Source:
= = = =
However, all those interesting critiques that could be made no longer apply as forcefully because of personalized results. So anyway. So I think Google—cleverly—has taken itself off the hook, has become increasingly inculpable in terms of the critique of the results in a sort of infopolitical sense. I mean, it’s become the object of critique in many many other senses, but its core, what it does apart from serve advertising and sort of…you know, info results. So it’s becoming increasingly sort…I don’t know, inculpable is the term that use.
That’s one thing. But then the rise of the… So the other thing that struck me is the rise of the tools and all the visualization. So the rise of infoviz and dataviz, alright. So there’s just huge, really huge areas. And the’re only now beginning to be critiqued. I mean, there are a lot of pent-up, I think, there’s a lot of pent-up critique waiting to burst out. I don’t know, maybe it’s well-developed here. But in a lot of circles that I’m familiar with like, people are dying to hate the rise of infoviz but they don’t really…haven’t formulated it yet, you know.
Well, I mean there are a number of critiques of infoviz. One that is beginning to emerge for me is the amount of spuriousness, or the amount of…it’s the celebration of amateur data analysis is what’s quite interesting. Gapminder. So with Gapminder you can take any two variables…any two. Any two… I may have made my point.
Okay. I mean, but the relation between Google and the rise of datav— I mean, Google also of course does a lot of dataviz and infoviz. I mean, I haven’t thought through that relationship yet, but anyway.
Are there other questions?
Feel free to bring up anything. We have a Internet…guy.
Audience 2: Well probably along the lines of the tools and especially the critique of the visualization tools and infoviz and so, as you mentioned this is has had a huge rise. And last year we had a visualization conference on visual interpretations and actually also the critique of that here—
Rogers: Oh, good.
Audience 2: —at MIT. And Johanna Drucker, you know, offers a very distinct critique of the data that’s being fed into those tools as on the one hand being already at the interpretation, or not making it transparent where the interpretation part comes in. So you know, that’s one of the questions also here, you know. Sort of, to what extent can we see it also in the research, what is the data that’s fed into these tools that then give us those results? That’s one question.
= = = =
Brief 1:
Write out the part of the transcript that opens with the words containing "Well, I mean" and closes with "have a Internet…guy.".
The transcript and the records have no connection to each other.

Excerpt from a data file
= = = =
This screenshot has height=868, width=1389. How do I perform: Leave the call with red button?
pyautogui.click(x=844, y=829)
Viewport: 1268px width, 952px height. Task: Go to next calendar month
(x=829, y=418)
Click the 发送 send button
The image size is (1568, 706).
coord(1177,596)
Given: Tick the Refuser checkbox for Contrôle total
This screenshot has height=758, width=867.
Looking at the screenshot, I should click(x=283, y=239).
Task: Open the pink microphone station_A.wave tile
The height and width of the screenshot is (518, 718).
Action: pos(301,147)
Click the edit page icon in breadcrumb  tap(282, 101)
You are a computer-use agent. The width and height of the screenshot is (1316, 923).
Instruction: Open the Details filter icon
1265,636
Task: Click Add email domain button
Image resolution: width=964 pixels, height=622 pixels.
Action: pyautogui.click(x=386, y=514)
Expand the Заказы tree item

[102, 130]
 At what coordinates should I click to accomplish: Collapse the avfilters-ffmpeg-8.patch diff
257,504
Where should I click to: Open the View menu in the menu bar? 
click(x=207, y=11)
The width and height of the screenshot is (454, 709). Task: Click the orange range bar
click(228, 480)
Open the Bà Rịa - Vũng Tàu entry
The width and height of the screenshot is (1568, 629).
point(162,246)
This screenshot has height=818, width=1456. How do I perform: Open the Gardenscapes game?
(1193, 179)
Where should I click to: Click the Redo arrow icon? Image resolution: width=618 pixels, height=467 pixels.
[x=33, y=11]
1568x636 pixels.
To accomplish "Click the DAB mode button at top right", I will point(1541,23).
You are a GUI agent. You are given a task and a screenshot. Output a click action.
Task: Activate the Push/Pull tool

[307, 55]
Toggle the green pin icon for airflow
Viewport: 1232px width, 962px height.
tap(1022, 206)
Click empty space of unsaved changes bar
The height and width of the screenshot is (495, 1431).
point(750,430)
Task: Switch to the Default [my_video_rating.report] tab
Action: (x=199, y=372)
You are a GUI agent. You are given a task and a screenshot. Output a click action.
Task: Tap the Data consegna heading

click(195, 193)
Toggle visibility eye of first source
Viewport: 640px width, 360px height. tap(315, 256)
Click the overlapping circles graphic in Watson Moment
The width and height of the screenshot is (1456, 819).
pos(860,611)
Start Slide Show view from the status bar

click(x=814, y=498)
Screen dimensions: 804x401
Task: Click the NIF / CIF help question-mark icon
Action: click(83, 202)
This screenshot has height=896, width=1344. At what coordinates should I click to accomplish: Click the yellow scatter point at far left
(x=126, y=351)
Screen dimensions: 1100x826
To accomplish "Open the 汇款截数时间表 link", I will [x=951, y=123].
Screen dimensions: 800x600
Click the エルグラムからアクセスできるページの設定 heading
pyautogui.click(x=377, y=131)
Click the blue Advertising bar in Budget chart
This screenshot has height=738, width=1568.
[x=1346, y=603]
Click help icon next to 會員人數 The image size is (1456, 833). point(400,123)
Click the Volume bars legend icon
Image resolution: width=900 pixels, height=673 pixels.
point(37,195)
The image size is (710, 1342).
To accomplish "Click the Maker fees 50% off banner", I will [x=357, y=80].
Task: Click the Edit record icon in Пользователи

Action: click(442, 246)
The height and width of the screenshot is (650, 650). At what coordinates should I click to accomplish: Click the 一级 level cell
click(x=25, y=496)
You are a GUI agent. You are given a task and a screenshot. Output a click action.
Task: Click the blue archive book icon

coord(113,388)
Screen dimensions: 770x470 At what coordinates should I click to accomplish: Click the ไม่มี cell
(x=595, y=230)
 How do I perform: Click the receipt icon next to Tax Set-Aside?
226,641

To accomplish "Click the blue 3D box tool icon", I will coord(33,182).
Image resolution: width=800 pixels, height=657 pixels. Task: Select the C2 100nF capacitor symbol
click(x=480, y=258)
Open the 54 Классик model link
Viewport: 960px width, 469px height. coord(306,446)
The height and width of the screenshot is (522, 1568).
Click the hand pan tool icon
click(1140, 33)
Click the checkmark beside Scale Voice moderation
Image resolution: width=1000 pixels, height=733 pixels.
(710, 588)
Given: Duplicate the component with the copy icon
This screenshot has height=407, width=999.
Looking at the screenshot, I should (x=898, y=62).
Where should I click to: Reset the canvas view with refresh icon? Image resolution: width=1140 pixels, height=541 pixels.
= = = =
Brief 2:
In the records, change "Redo" to "Undo" in the part that opens with the line containing "This screenshot has height=818, width=1456." and closes with the line containing "I will point(1541,23).", leaving everything else unchanged. Return only those lines.

Complete answer 1:
Well, I mean there are a number of critiques of infoviz. One that is beginning to emerge for me is the amount of spuriousness, or the amount of…it’s the celebration of amateur data analysis is what’s quite interesting. Gapminder. So with Gapminder you can take any two variables…any two. Any two… I may have made my point.
Okay. I mean, but the relation between Google and the rise of datav— I mean, Google also of course does a lot of dataviz and infoviz. I mean, I haven’t thought through that relationship yet, but anyway.
Are there other questions?
Feel free to bring up anything. We have a Internet…guy.

Complete answer 2:
This screenshot has height=818, width=1456. How do I perform: Open the Gardenscapes game?
(1193, 179)
Where should I click to: Click the Undo arrow icon? Image resolution: width=618 pixels, height=467 pixels.
[x=33, y=11]
1568x636 pixels.
To accomplish "Click the DAB mode button at top right", I will point(1541,23).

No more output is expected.